Sterling steadies as interest hike expectations lend support
Sterling steadies as interest hike expectations lend support   -   Copyright  Thomson Reuters 2021
By Reuters

By Joice Alves

LONDON -Sterling rose on Thursday as global risk sentiment improved a tad and analysts said the prospects of a Bank of England rate hike reduced some downside potential for the currency.

Sterling erased all of its strong 2021 gains in September amid concerns about British economic growth and rising inflation, while the country grappled with a fuel crisis.

Improved global risk sentiment on Thursday – with oil prices bouncing back from multi-year lows, Russian President Vladimir Putin promising to boost gas supplies, and European stocks in positive territory – lent some support to the risk-sensitive pound.

Analysts said the prospects of an interest rate hike in Britain were also supporting the pound.

Markets have “supported the GBP against the EUR thanks to BoE hike bets despite the combination of domestic risks in the UK”, said Shaun Osborne, chief FX strategist at Scotiabank.

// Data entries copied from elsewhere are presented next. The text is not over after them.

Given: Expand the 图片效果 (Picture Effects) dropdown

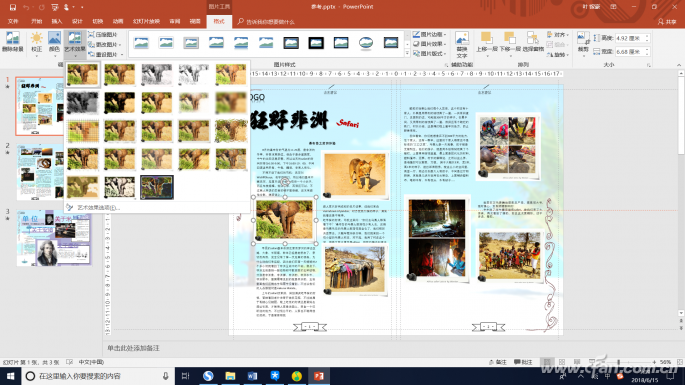Looking at the screenshot, I should pyautogui.click(x=429, y=44).
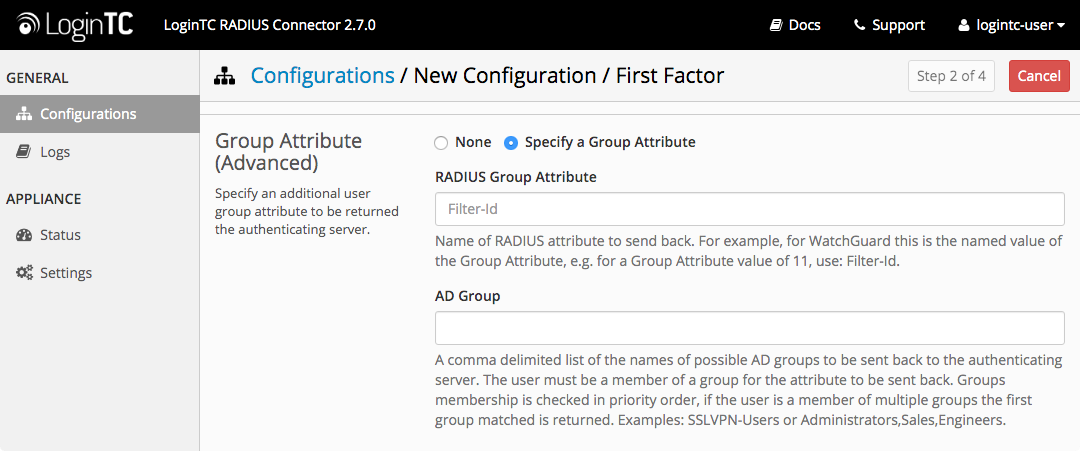Viewport: 1080px width, 451px height.
Task: Click the Support phone icon
Action: coord(859,25)
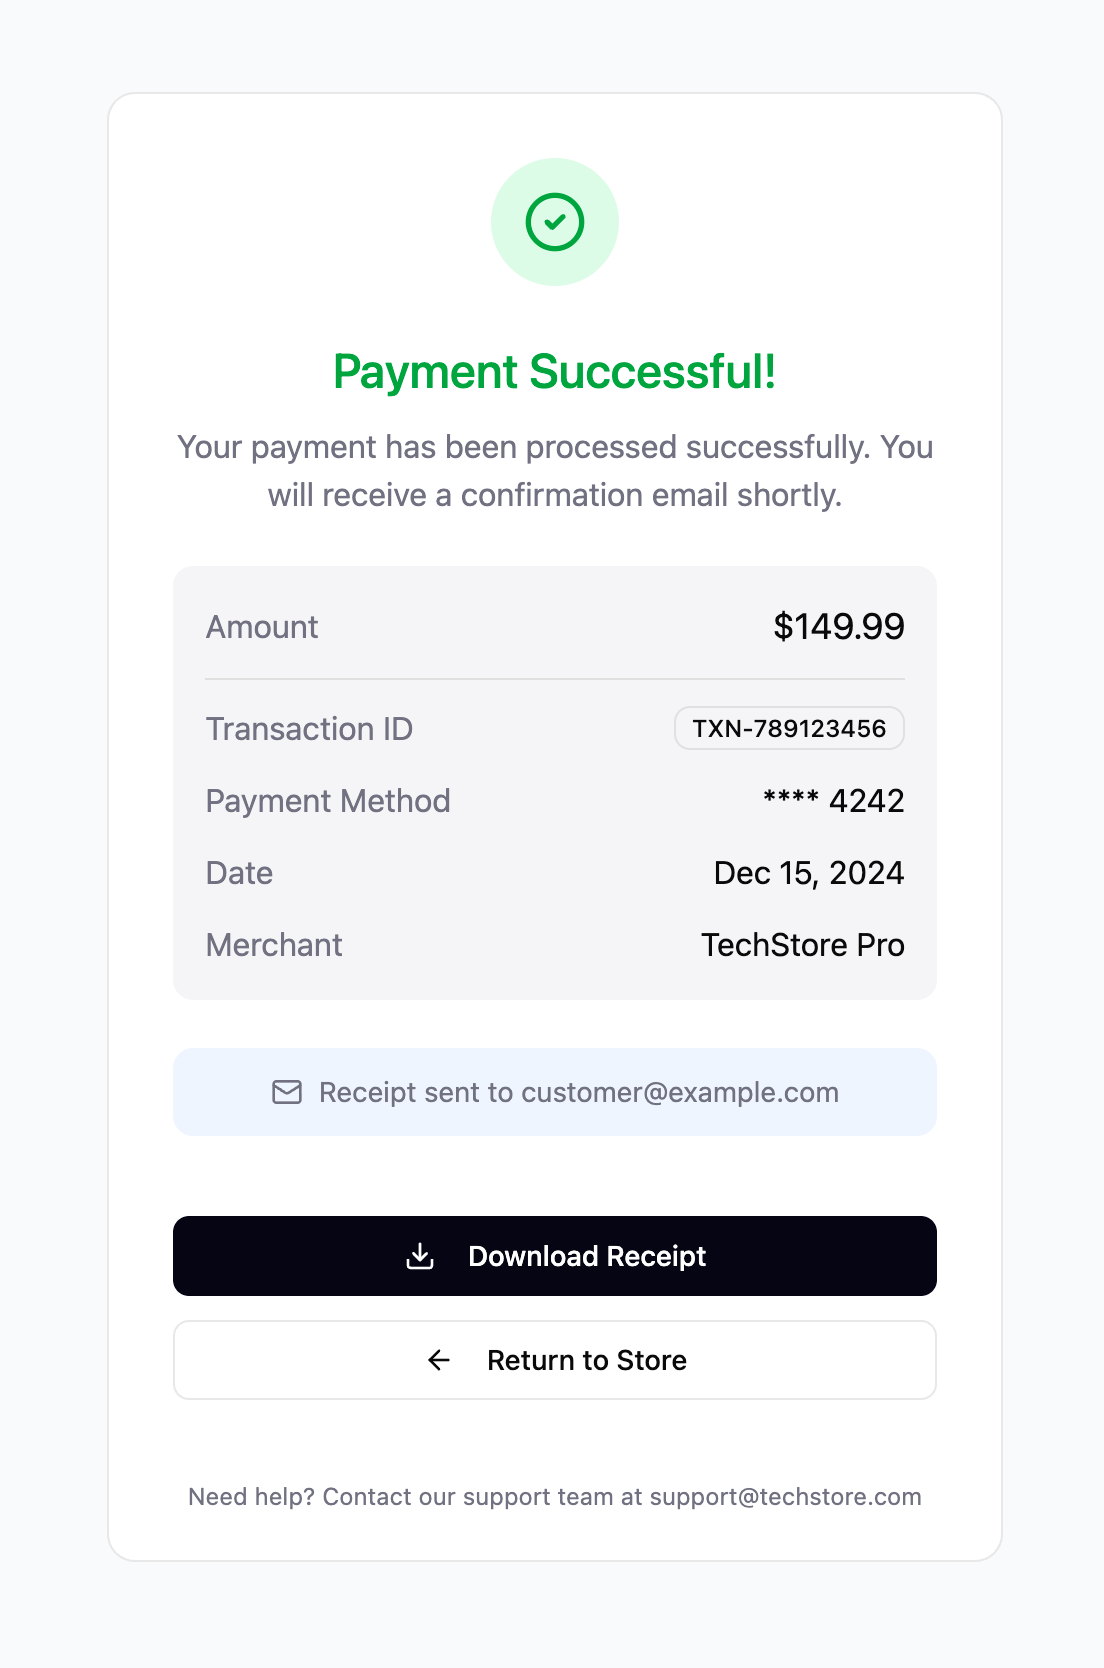This screenshot has width=1104, height=1668.
Task: Click the Return to Store button
Action: (x=554, y=1360)
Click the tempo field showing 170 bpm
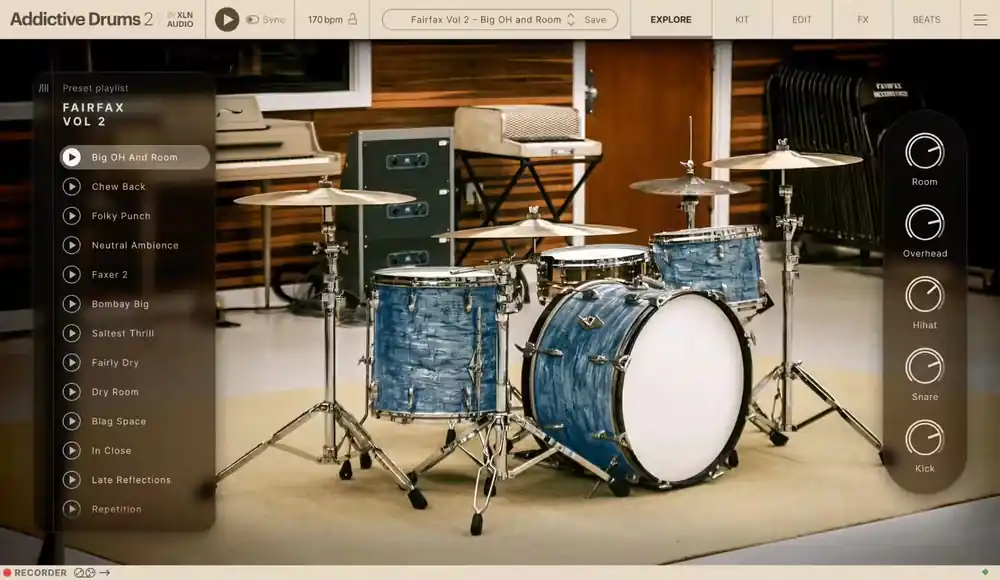Image resolution: width=1000 pixels, height=580 pixels. click(325, 20)
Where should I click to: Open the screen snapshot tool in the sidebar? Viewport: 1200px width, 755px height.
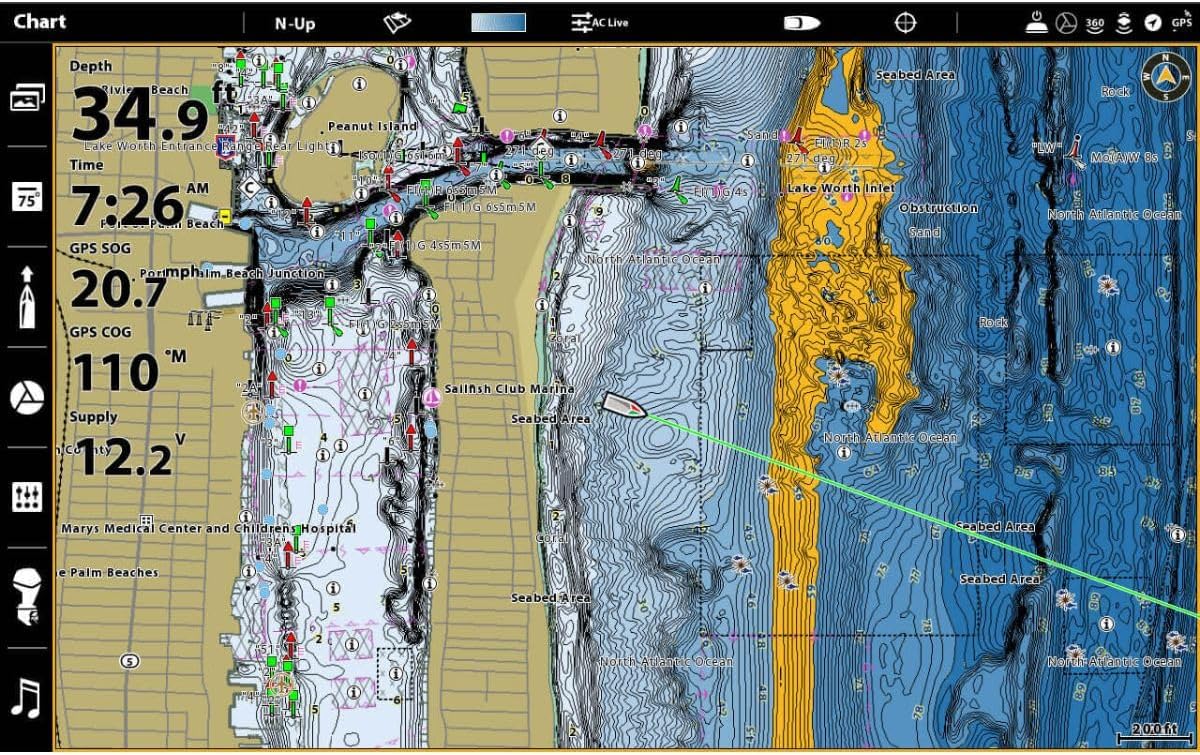pyautogui.click(x=27, y=97)
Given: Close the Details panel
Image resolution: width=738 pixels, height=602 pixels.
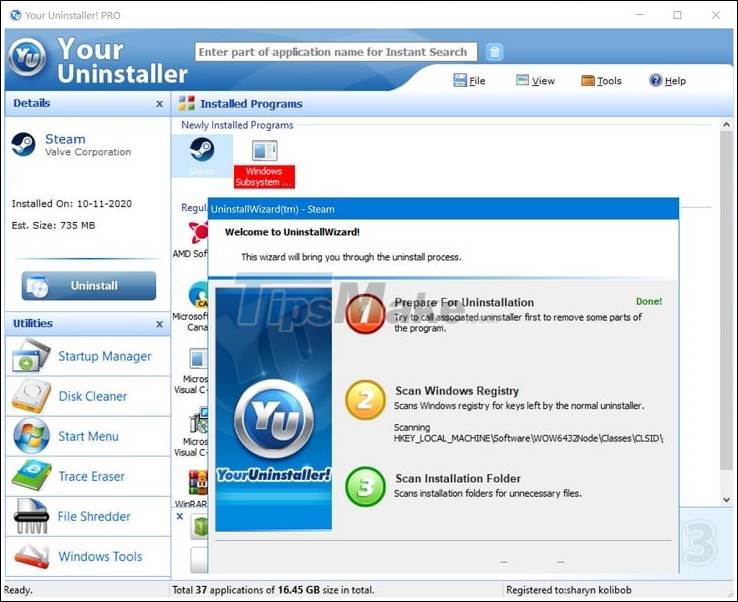Looking at the screenshot, I should pyautogui.click(x=160, y=104).
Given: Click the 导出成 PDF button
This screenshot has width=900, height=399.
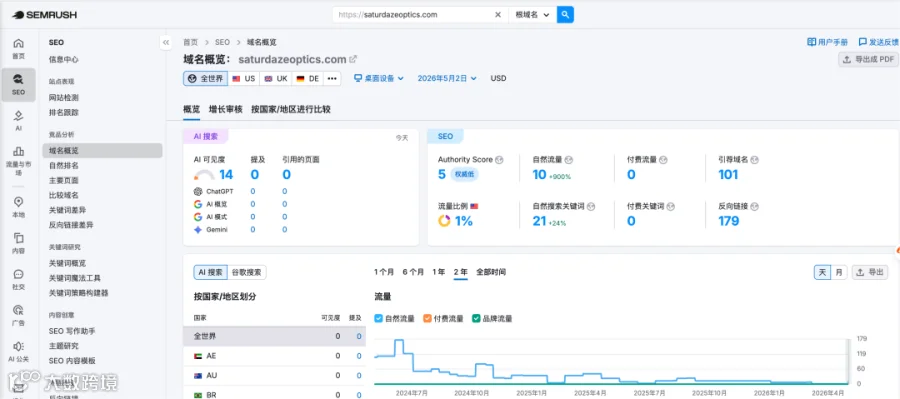Looking at the screenshot, I should click(x=868, y=59).
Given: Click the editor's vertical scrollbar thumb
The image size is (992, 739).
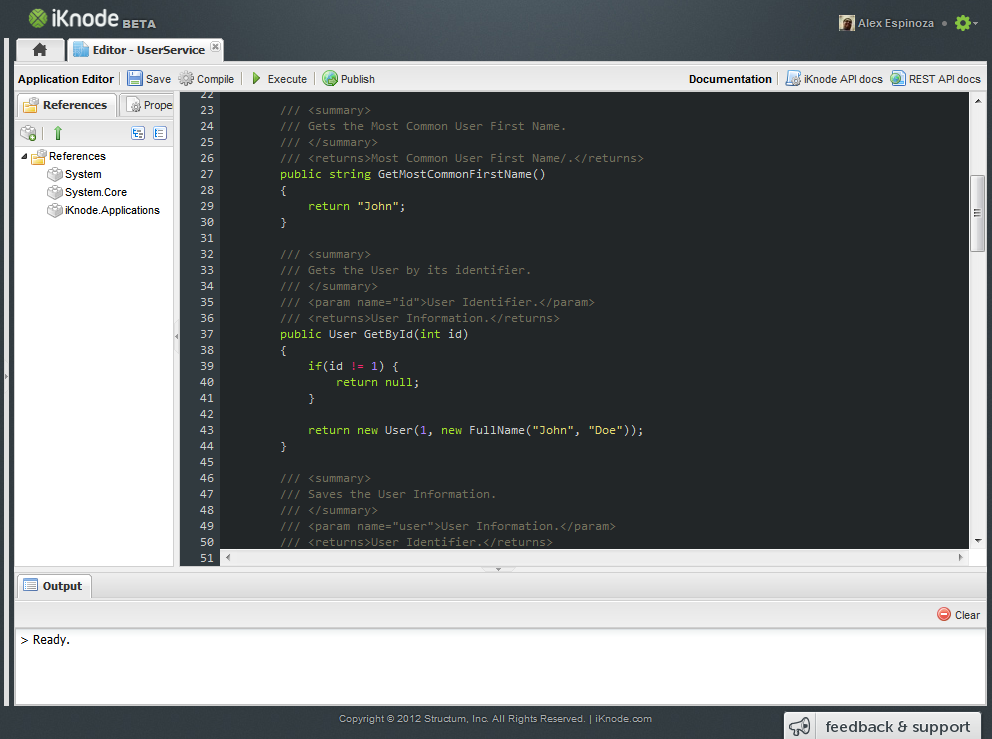Looking at the screenshot, I should 977,212.
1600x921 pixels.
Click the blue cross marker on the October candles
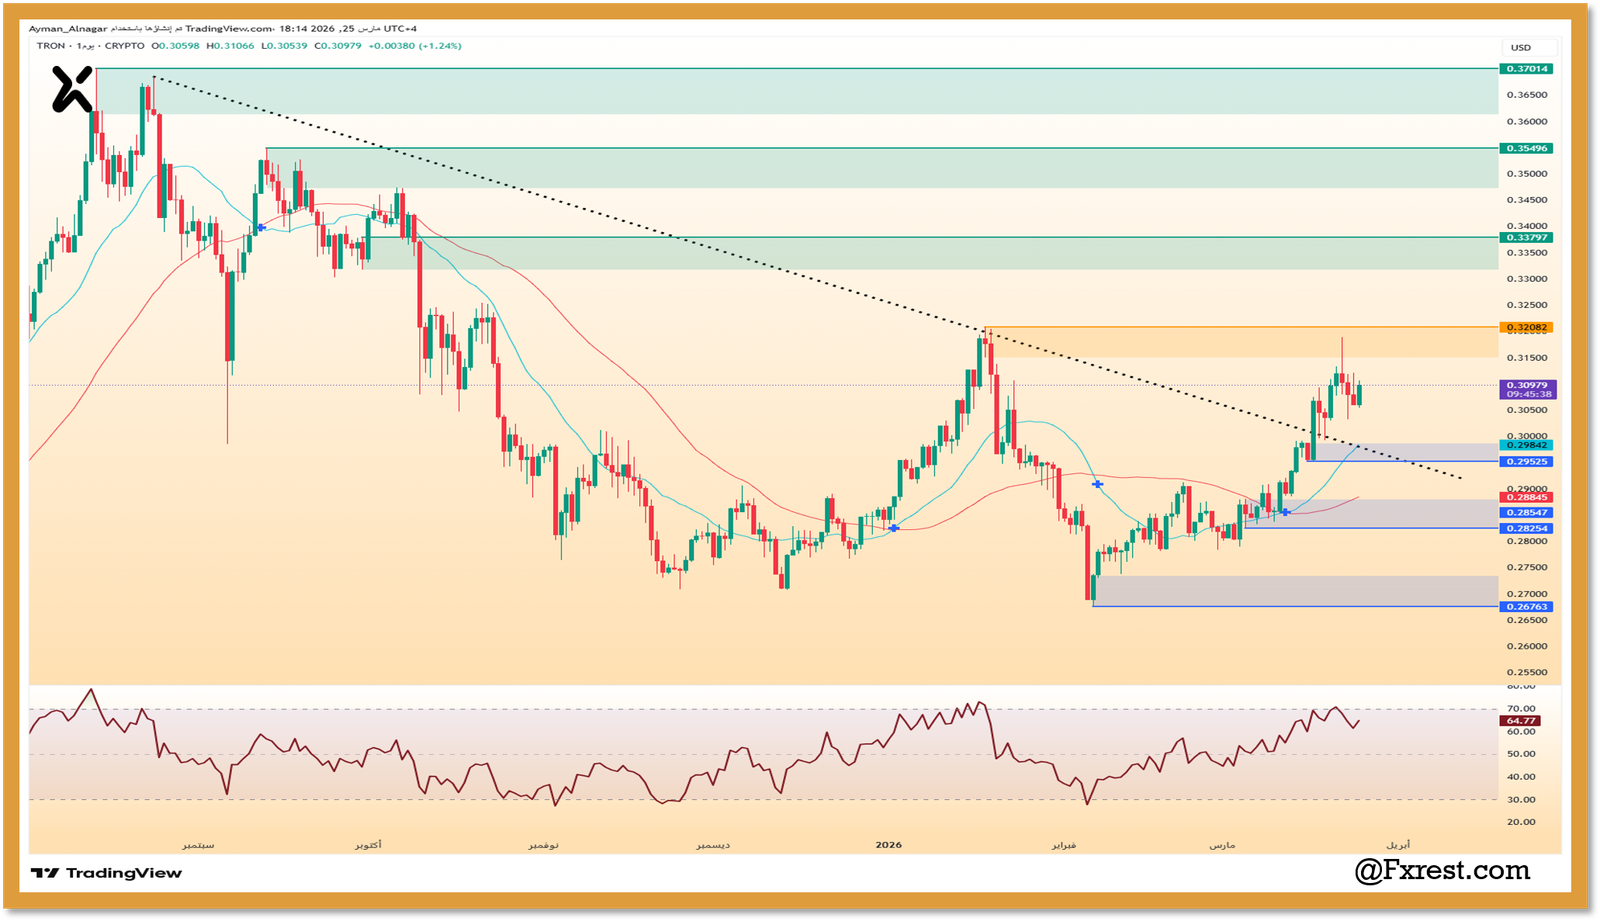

UniCredit Research analysts said in a note to clients that the prospect of higher rates in Britain was reducing “the downside potential” for cable as well.

Markets currently expect a 15 basis point rate rise in December and additional hikes in 2022.

Analysts have also flagged that sterling has reacted very little to renewed post-Brexit uncertainties and problems with the trading situation of Northern Ireland.

The British currency rose 0.2% versus a weaker dollar to $1.3606 at 1200 GMT., after marching on Wednesday towards a December 2020 low touched last week amid a sharp rise in energy prices.

It edged 0.1% higher versus the euro to 85.00 pence.

Meanwhile, energy regulator Ofgem said more British energy suppliers could go bust as high wholesale energy prices are set to continue.

Data from mortgage lender Halifax showed that British house prices rose by the most in almost 15 years in September ahead of the end of a tax break for house buyers and they were expected to continue their climb to new record high levels.